Gold prices fluctuate at high levels, and the market's bullish sentiment is high
At the beginning of the Asian market on Monday (March 10th), spot gold fluctuated narrowly and is currently trading around $2915.60 per ounce. The gold price has been fluctuating at high levels for three consecutive trading days, but it still rose 1.85% on the weekly line, aided by the inflow of safe haven funds and the US employment report showing lower than expected job growth in February, suggesting that the Federal Reserve may cut interest rates this year. In addition, the unpredictable tariff policies of US President Trump have exacerbated uncertainty.

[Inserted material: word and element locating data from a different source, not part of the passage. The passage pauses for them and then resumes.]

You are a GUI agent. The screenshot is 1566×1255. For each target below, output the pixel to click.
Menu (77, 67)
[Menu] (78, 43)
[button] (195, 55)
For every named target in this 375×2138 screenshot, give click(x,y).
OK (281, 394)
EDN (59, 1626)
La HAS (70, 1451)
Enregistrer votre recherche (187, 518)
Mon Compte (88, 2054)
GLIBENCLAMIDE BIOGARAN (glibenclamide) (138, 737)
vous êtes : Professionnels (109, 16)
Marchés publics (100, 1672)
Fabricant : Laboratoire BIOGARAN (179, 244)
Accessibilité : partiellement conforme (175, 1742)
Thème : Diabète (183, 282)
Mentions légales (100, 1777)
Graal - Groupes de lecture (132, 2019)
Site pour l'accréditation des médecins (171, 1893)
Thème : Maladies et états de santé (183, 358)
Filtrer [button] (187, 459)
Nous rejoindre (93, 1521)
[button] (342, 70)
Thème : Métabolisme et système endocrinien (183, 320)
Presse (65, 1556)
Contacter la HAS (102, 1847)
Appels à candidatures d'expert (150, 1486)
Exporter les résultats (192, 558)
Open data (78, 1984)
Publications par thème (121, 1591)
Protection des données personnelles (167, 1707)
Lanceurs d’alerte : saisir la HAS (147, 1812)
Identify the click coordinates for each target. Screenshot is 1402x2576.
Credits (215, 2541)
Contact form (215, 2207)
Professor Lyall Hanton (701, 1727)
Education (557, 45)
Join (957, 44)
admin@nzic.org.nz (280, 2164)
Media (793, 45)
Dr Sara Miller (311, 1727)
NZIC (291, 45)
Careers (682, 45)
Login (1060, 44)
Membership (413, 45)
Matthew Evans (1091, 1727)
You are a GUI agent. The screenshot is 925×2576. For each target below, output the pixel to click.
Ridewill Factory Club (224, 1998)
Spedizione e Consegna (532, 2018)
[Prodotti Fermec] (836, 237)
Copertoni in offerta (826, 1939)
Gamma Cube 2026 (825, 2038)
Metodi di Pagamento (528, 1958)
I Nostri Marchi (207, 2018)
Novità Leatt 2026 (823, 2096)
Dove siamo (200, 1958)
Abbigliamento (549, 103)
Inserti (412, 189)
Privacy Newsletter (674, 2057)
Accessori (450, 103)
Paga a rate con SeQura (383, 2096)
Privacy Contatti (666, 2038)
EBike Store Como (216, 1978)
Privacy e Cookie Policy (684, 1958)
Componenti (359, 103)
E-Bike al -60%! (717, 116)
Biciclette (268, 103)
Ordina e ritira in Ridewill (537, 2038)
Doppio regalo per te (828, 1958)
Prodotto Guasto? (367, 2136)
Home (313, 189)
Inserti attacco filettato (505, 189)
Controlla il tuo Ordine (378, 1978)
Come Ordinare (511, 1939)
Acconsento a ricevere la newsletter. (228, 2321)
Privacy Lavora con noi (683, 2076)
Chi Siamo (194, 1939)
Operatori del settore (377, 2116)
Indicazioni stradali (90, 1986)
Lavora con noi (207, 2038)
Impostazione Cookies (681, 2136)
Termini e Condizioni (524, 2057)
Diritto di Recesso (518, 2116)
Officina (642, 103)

The US dollar index fell to a four month low last week and is expected to record its largest weekly decline since November 2022, making gold priced in US dollars cheaper for foreign buyers.
Bob Haberkorn, Senior Market Strategist at RJO Futures, said, "Weaker than expected data has given gold a slight boost... The current weakness of the US dollar this week has also helped
According to a report from the US Department of Labor, the US economy added 151000 new jobs in February, while economists surveyed by Reuters had previously expected an increase of 160000. The unemployment rate was 4.1%, with an expected increase of 4%.
Federal Reserve Chairman Powell stated earlier last Friday that the Fed will adopt a cautious attitude towards easing monetary policy, and added that the economy is currently "still in a good state".
Although gold is an inflation hedge tool, rising interest rates may weaken the attractiveness of non yield gold.
The market currently expects the Federal Reserve to resume interest rate cuts starting from June, with a cumulative rate cut of 76 basis points for the remaining time of the year.
According to Kitco News' latest gold survey, the market's bullish sentiment has returned strongly, with two-thirds of industry experts and retail investors expecting gold prices to continue rising in the coming week.
Adrian Day, President of Adrian Day Asset Management, stated that the downward correction of gold has ended and its resilience is astonishing. It is expected that gold will once again hit a new historical high.
Rich Checkan, President of Asset Strategies International, believes that stock market volatility and inflation concerns will drive gold to continue rising.
According to Darin Newsom, Senior Market Analyst at Barchart, long-term investors are more inclined to seek safe haven assets in the current context of geopolitical turmoil and increased volatility, which benefits gold.
Colin Cieszynski, Chief Market Strategist at SIA Wealth Management, maintains a neutral stance and believes that gold is currently in a consolidation phase, awaiting further economic or political signals.
The focus of market attention is on the upcoming Federal Reserve meeting. Cieszynski stated that the Federal Reserve's forecast and non farm payroll data will be key driving factors. In addition, inflation reports and retail sales data will also provide more clues for the market. Although the Federal Reserve may maintain a wait-and-see attitude, the impact of tariff policies on the US dollar and the economy remains uncertain.
From a technical analysis perspective, Alex Kuptsikevich, Senior Market Analyst at FxPro, believes that gold prices have reversed upward since early March and will open up space towards $3180 after breaking through $2950.
Moor Analytics founder Michael Moor analyzed from a technical perspective that the long-term bull market trend of gold since 2015 is still continuing and may further rise in the future.
Overall, the rise in gold prices last week once again highlighted its importance as a safe haven asset. Although the market may face consolidation in the short term, geopolitical risks, inflation concerns, and uncertainty about Federal Reserve policies will continue to support gold demand.
This week we will also receive the February CPI data from the United States, and next week we will see the Federal Reserve's interest rate decision. Investors need to pay attention to changes in market expectations. In addition, this week we will closely monitor Trump's tariff policies, the Russia Ukraine situation, the US Ukraine mineral agreement, and other related news.